Golf you seem to be implying that it is okay to "subvert the democratic process" by inflicting fracking on people who don't want it because of some other lack of democratic process. You'd be more credible if you saw both as wrong. As it is you just sound cranky.

Salopian, lucky you. Pylons are a horrible blot on the landscape.

Feb 2, 2016 at 2:52 AM | Unregistered CommenterRaff

Raff: BTW, one of the last three power-cuts we have suffered recently was attributed to arson. The pole that was burnt down was close to an 'anti-fracking' protester camp.

Feb 2, 2016 at 2:58 AM | Registered CommenterSalopian

Apparently undercover police are being trained how to fend off the attentions of sexual predators ;)

Feb 2, 2016 at 4:02 AM | Unregistered CommenterRoger Tolson

Salopian,

I am not a member of, nor a spokesman for, nor paid by any political party or pressure group. I speak for myself only.

To be absolutely clear; I support the right to protest on any issue, provided it is legal and non-violent. I believe the prediction of violence in the head post smacks of alarmism and paranoia.

I oppose fracking mainly because developing that resource will make it even less likely we will hit our greenhouse emissions target.


Have a nice day.

Feb 2, 2016 at 8:08 AM | Unregistered CommenterPhil Clarke

Raff,

Good point, there does seem to be a blatent double standard. According to the leak, reported in the Telegraph

Three Cabinet ministers put their names to the scheme which would see fracking wells classified as ‘nationally significant infrastructure’. If that was to happen, then councils would be stripped of the ability to block planning applications for fracking wells in local communities.
Instead unelected planning inspectors would be given the power to decide if shale gas drilling sites got the go-ahead, paving the way for a huge uptake in fracking.

Contrast with

No more on shore wind farm schemes will be given the go ahead unless they have the support of local people, the new Energy secretary has said. Amber Rudd, who was appointed last week in the post-election reshuffle, said the new powers would be in next week’s Queen’s Speech. Miss Rudd also disclosed that the new Conservative Government would try to speed up extraction of shale gas and loosen rules so it could be extracted from under national parks. […] Miss Rudd said: “It will mean no more onshore wind farm subsidies and no more onshore wind farms without local community support.

Same paper. http://www.telegraph.co.uk/news/earth/energy/windpower/11611050/Amber-Rudd-No-more-windfarms-unless-local-people-say-yes.html

One of these moves is more democratic than the other.

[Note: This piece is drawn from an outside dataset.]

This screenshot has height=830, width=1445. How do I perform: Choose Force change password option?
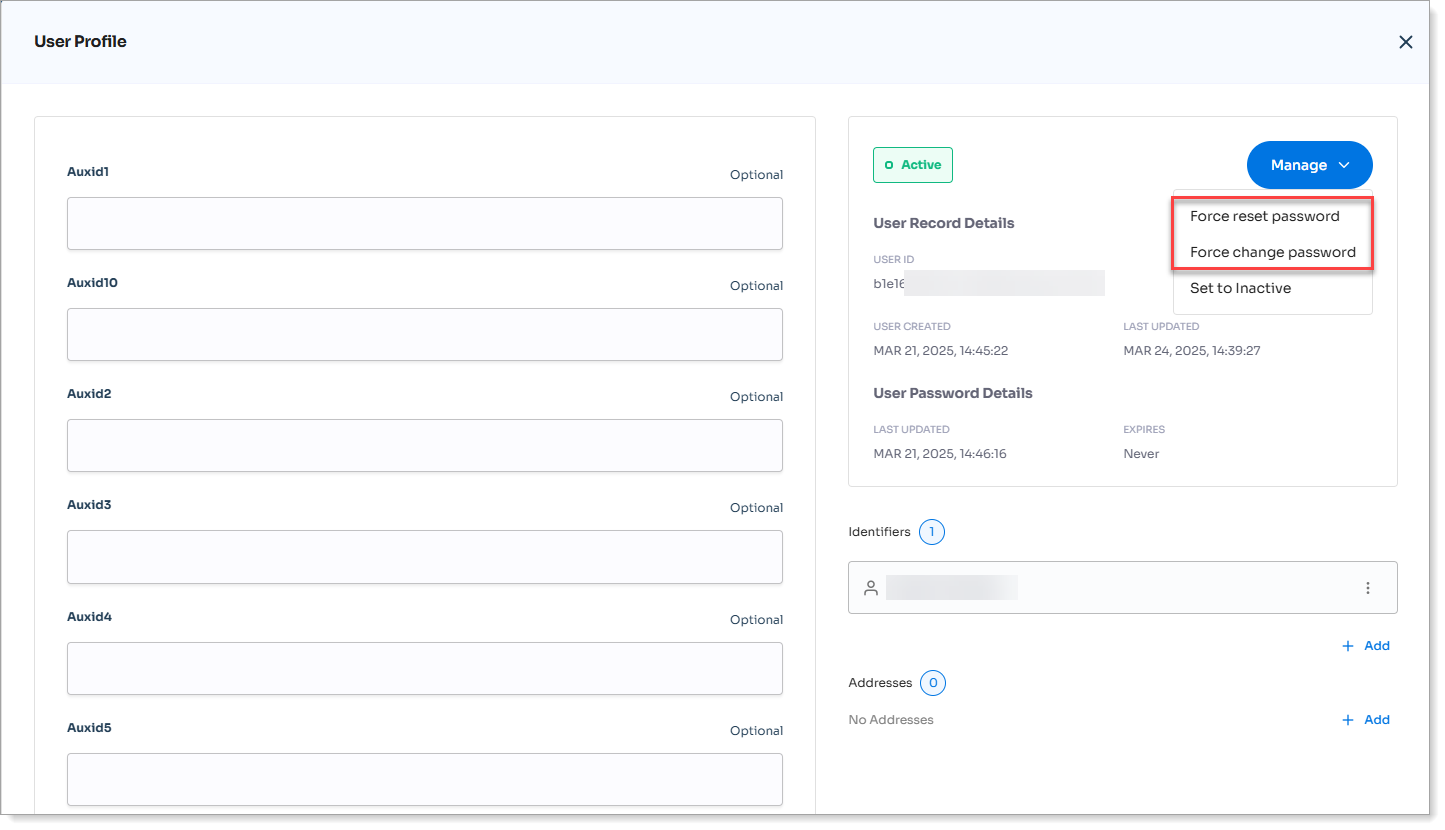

Feb 2, 2016 at 8:20 AM | Unregistered CommenterPhil Clarke

We likely won't see much shale gas development while there is a gas glut so it may be a moot point. Cheap oil prices killed off the original shale oil industry in West Lothian after all. The two main benefits of UK shale gas were a measure of energy independence and a new taxation source for bankrupt Britain, both based on the now obsolete assumption that gas would be scarce and pricey.